- **PROBLEM TO SOLVE**:
Rewrite the data below, replacing "computer-use agent" with "screen automation agent" wherever it occurs and leaving everything else unchanged.

- **GIVEN DATA**:

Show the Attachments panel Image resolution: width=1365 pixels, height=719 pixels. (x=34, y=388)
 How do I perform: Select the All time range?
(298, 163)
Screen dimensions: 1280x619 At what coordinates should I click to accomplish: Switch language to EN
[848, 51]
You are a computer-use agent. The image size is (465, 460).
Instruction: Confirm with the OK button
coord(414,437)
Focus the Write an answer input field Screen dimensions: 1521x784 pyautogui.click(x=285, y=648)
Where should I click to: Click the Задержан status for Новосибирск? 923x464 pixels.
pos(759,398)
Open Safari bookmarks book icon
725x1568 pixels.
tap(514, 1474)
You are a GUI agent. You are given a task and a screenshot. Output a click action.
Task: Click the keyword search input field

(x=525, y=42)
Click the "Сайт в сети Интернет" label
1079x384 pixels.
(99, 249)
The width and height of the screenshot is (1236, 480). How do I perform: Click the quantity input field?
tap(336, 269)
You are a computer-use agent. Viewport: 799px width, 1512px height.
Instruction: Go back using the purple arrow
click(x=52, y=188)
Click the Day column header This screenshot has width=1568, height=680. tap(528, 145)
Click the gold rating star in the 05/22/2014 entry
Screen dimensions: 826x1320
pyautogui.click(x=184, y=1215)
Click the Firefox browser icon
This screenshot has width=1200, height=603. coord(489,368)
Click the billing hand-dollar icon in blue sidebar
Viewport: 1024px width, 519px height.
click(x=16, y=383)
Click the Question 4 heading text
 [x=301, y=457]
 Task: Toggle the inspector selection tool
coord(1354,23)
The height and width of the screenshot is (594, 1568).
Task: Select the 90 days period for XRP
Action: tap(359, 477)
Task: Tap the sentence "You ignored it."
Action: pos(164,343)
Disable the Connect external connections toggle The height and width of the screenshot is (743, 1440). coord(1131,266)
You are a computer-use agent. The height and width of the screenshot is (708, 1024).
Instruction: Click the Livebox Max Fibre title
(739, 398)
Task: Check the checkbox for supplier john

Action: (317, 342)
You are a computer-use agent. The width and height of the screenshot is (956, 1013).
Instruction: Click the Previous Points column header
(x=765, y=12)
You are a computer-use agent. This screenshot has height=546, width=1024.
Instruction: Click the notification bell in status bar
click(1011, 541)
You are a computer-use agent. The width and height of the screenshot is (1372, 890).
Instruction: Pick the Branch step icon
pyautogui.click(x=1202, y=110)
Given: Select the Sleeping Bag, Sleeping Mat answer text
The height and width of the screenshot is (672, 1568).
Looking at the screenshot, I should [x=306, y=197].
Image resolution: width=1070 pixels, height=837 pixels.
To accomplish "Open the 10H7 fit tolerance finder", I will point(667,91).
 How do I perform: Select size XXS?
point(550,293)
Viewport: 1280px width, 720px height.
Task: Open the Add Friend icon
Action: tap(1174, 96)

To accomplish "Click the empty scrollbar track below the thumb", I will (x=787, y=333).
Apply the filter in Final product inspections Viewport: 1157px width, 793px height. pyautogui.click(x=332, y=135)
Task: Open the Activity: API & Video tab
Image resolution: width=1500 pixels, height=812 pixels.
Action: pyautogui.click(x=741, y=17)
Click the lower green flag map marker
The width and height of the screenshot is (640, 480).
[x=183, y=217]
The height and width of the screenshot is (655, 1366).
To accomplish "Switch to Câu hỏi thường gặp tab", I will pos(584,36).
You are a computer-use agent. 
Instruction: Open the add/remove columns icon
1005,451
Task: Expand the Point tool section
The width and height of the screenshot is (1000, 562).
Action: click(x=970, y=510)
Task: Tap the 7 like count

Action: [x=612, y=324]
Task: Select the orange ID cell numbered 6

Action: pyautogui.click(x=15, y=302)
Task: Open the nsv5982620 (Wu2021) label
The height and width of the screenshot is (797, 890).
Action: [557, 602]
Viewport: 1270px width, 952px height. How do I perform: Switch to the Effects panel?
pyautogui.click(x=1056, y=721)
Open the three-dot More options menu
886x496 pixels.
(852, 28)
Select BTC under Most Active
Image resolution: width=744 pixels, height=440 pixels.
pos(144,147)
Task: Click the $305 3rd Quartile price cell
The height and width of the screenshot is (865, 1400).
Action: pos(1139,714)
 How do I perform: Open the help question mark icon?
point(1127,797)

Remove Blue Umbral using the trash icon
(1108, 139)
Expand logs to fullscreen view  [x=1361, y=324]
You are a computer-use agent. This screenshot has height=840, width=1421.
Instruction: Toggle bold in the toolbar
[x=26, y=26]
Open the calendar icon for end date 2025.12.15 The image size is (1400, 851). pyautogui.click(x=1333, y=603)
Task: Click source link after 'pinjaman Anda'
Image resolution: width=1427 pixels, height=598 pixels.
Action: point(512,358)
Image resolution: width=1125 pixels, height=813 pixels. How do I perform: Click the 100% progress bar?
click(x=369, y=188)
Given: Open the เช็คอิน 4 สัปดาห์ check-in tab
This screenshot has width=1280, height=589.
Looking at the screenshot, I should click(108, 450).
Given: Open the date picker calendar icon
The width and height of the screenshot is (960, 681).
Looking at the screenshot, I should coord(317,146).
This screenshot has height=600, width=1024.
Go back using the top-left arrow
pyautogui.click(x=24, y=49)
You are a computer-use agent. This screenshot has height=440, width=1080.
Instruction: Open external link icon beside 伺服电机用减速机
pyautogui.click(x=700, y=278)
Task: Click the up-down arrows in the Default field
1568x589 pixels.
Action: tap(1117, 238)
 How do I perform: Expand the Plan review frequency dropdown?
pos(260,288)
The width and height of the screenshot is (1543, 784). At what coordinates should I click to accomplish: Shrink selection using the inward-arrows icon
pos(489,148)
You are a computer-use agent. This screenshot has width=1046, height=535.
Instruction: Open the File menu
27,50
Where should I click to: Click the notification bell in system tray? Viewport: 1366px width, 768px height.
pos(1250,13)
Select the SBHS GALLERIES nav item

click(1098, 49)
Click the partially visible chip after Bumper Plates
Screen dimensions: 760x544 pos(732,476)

- **RESPONSE**:
Show the Attachments panel Image resolution: width=1365 pixels, height=719 pixels. (x=34, y=388)
 How do I perform: Select the All time range?
(298, 163)
Screen dimensions: 1280x619 At what coordinates should I click to accomplish: Switch language to EN
[848, 51]
You are a screen automation agent. The image size is (465, 460).
Instruction: Confirm with the OK button
coord(414,437)
Focus the Write an answer input field Screen dimensions: 1521x784 pyautogui.click(x=285, y=648)
Where should I click to: Click the Задержан status for Новосибирск? 923x464 pixels.
pos(759,398)
Open Safari bookmarks book icon
725x1568 pixels.
tap(514, 1474)
You are a GUI agent. You are given a task and a screenshot. Output a click action.
Task: Click the keyword search input field

(x=525, y=42)
Click the "Сайт в сети Интернет" label
1079x384 pixels.
(99, 249)
The width and height of the screenshot is (1236, 480). How do I perform: Click the quantity input field?
tap(336, 269)
You are a screen automation agent. Viewport: 799px width, 1512px height.
Instruction: Go back using the purple arrow
click(x=52, y=188)
Click the Day column header This screenshot has width=1568, height=680. tap(528, 145)
Click the gold rating star in the 05/22/2014 entry
Screen dimensions: 826x1320
pyautogui.click(x=184, y=1215)
Click the Firefox browser icon
This screenshot has width=1200, height=603. coord(489,368)
Click the billing hand-dollar icon in blue sidebar
Viewport: 1024px width, 519px height.
click(x=16, y=383)
Click the Question 4 heading text
 [x=301, y=457]
 Task: Toggle the inspector selection tool
coord(1354,23)
The height and width of the screenshot is (594, 1568).
Task: Select the 90 days period for XRP
Action: tap(359, 477)
Task: Tap the sentence "You ignored it."
Action: pos(164,343)
Disable the Connect external connections toggle The height and width of the screenshot is (743, 1440). coord(1131,266)
You are a screen automation agent. The height and width of the screenshot is (708, 1024).
Instruction: Click the Livebox Max Fibre title
(739, 398)
Task: Check the checkbox for supplier john

Action: (317, 342)
You are a screen automation agent. The width and height of the screenshot is (956, 1013).
Instruction: Click the Previous Points column header
(x=765, y=12)
You are a screen automation agent. This screenshot has height=546, width=1024.
Instruction: Click the notification bell in status bar
click(1011, 541)
You are a screen automation agent. The width and height of the screenshot is (1372, 890).
Instruction: Pick the Branch step icon
pyautogui.click(x=1202, y=110)
Given: Select the Sleeping Bag, Sleeping Mat answer text
The height and width of the screenshot is (672, 1568).
Looking at the screenshot, I should [x=306, y=197].
Image resolution: width=1070 pixels, height=837 pixels.
To accomplish "Open the 10H7 fit tolerance finder", I will point(667,91).
 How do I perform: Select size XXS?
point(550,293)
Viewport: 1280px width, 720px height.
Task: Open the Add Friend icon
Action: tap(1174, 96)

To accomplish "Click the empty scrollbar track below the thumb", I will (x=787, y=333).
Apply the filter in Final product inspections Viewport: 1157px width, 793px height. pyautogui.click(x=332, y=135)
Task: Open the Activity: API & Video tab
Image resolution: width=1500 pixels, height=812 pixels.
Action: pyautogui.click(x=741, y=17)
Click the lower green flag map marker
The width and height of the screenshot is (640, 480).
[x=183, y=217]
The height and width of the screenshot is (655, 1366).
To accomplish "Switch to Câu hỏi thường gặp tab", I will pos(584,36).
You are a screen automation agent. 
Instruction: Open the add/remove columns icon
1005,451
Task: Expand the Point tool section
The width and height of the screenshot is (1000, 562).
Action: click(x=970, y=510)
Task: Tap the 7 like count

Action: [x=612, y=324]
Task: Select the orange ID cell numbered 6

Action: pyautogui.click(x=15, y=302)
Task: Open the nsv5982620 (Wu2021) label
The height and width of the screenshot is (797, 890).
Action: [557, 602]
Viewport: 1270px width, 952px height. How do I perform: Switch to the Effects panel?
pyautogui.click(x=1056, y=721)
Open the three-dot More options menu
886x496 pixels.
(852, 28)
Select BTC under Most Active
Image resolution: width=744 pixels, height=440 pixels.
pos(144,147)
Task: Click the $305 3rd Quartile price cell
The height and width of the screenshot is (865, 1400).
Action: pos(1139,714)
 How do I perform: Open the help question mark icon?
point(1127,797)

Remove Blue Umbral using the trash icon
(1108, 139)
Expand logs to fullscreen view  [x=1361, y=324]
You are a screen automation agent. This screenshot has height=840, width=1421.
Instruction: Toggle bold in the toolbar
[x=26, y=26]
Open the calendar icon for end date 2025.12.15 The image size is (1400, 851). pyautogui.click(x=1333, y=603)
Task: Click source link after 'pinjaman Anda'
Image resolution: width=1427 pixels, height=598 pixels.
Action: point(512,358)
Image resolution: width=1125 pixels, height=813 pixels. How do I perform: Click the 100% progress bar?
click(x=369, y=188)
Given: Open the เช็คอิน 4 สัปดาห์ check-in tab
This screenshot has width=1280, height=589.
Looking at the screenshot, I should click(108, 450).
Given: Open the date picker calendar icon
The width and height of the screenshot is (960, 681).
Looking at the screenshot, I should coord(317,146).
This screenshot has height=600, width=1024.
Go back using the top-left arrow
pyautogui.click(x=24, y=49)
You are a screen automation agent. This screenshot has height=440, width=1080.
Instruction: Open external link icon beside 伺服电机用减速机
pyautogui.click(x=700, y=278)
Task: Click the up-down arrows in the Default field
1568x589 pixels.
Action: tap(1117, 238)
 How do I perform: Expand the Plan review frequency dropdown?
pos(260,288)
The width and height of the screenshot is (1543, 784). At what coordinates should I click to accomplish: Shrink selection using the inward-arrows icon
pos(489,148)
You are a screen automation agent. This screenshot has width=1046, height=535.
Instruction: Open the File menu
27,50
Where should I click to: Click the notification bell in system tray? Viewport: 1366px width, 768px height.
pos(1250,13)
Select the SBHS GALLERIES nav item

click(1098, 49)
Click the partially visible chip after Bumper Plates
Screen dimensions: 760x544 pos(732,476)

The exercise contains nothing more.